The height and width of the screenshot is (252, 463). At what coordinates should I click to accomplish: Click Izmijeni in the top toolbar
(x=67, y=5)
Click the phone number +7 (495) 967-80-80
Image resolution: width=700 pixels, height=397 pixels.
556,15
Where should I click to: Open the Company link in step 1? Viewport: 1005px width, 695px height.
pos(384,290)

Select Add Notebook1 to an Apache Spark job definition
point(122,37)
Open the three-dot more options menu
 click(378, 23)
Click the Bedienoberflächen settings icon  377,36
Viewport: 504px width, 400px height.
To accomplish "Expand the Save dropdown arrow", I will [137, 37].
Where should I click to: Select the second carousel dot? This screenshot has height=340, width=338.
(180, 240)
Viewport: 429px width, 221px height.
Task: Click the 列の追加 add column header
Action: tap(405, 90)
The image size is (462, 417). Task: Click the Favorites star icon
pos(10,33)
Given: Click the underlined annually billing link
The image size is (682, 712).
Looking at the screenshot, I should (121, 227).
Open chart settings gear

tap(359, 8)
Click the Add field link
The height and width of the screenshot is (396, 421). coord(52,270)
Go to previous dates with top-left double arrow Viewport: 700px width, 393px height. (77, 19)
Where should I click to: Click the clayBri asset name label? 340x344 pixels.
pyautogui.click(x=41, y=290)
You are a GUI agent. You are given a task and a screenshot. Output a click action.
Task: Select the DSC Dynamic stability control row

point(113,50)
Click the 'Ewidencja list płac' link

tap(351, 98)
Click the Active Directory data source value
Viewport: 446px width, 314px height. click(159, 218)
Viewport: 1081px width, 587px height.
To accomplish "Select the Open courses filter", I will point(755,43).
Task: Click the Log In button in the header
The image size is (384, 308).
--
- _What you have to do_:
Nothing but a number is expected: how many lines in the data above hold the word "will".

- _Result of this task_:
2